Varoluşçuluk üzerine olan metinden bir bölümü hiçbir değişiklik yapmadan kopyalayın. "Belki de bu" sözlerinin geçtiği yerden başlayın ve "olarak kabul ederiz." sözlerinden sonra durun.

Okuma metni

--------------------

Yani insan özgürdür ve kendi değerlerini kendisi oluşturur…

Ve devam ediyor Jean Paul Sartre: 

“İnsan her şeyden sorumludur. Ne yaparsak yapalım,  onu yapan biziz.  Şimdiki durumumuz, bütünüyle düşüncelerimizin sonucudur.”


***


Anarşisttir varoluşçuluk…

Ezber bozar…

Belki de bu yüzden fazlaca eleştirilmiştir ortaya çıktığı 20. Yüzyılda…

Anarşistliğinin yanı sıra devrimcidir de…

Devrim demişken…

Devrim kelimesini nedense hep toplumsal bir eylem olarak kabul ederiz.

Oysa insan kendi kendisine karşı da ihtilal düzenleyebilir.

Kendi içinde de devrim yapabilir insan…

Ve her devrimin arkasında çileler, acılar, gözyaşları vardır.

Bireysel devrimler için de geçerlidir bu…

Cesaret ister, kararlılık ister.

“Ben kimim?” veya “Neden varım?” sorularını kendinize sorduğunuzda apışıp kalıyorsa zihniniz…

Saatlerce düşünüp kendinizi ikna edecek yanıtlara ulaşamıyorsanız bir türlü.

--------------------

Veriler
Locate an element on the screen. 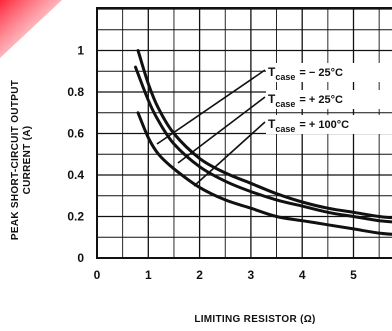 The width and height of the screenshot is (392, 331). y-axis-title-line1: PEAK SHORT-CIRCUIT OUTPUT is located at coordinates (16, 160).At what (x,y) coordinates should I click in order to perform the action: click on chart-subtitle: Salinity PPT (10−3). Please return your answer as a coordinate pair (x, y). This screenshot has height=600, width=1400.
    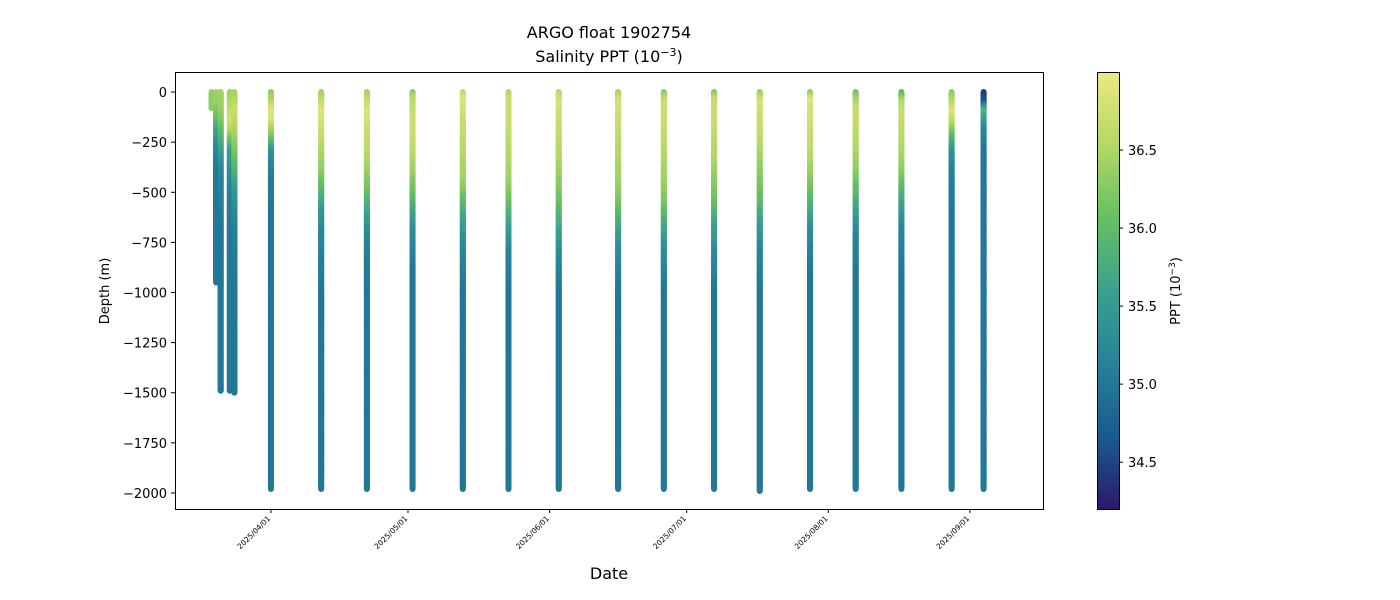
    Looking at the image, I should click on (609, 56).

--------------------

Yanıt alanı
Belki de bu yüzden fazlaca eleştirilmiştir ortaya çıktığı 20. Yüzyılda…

Anarşistliğinin yanı sıra devrimcidir de…

Devrim demişken…

Devrim kelimesini nedense hep toplumsal bir eylem olarak kabul ederiz.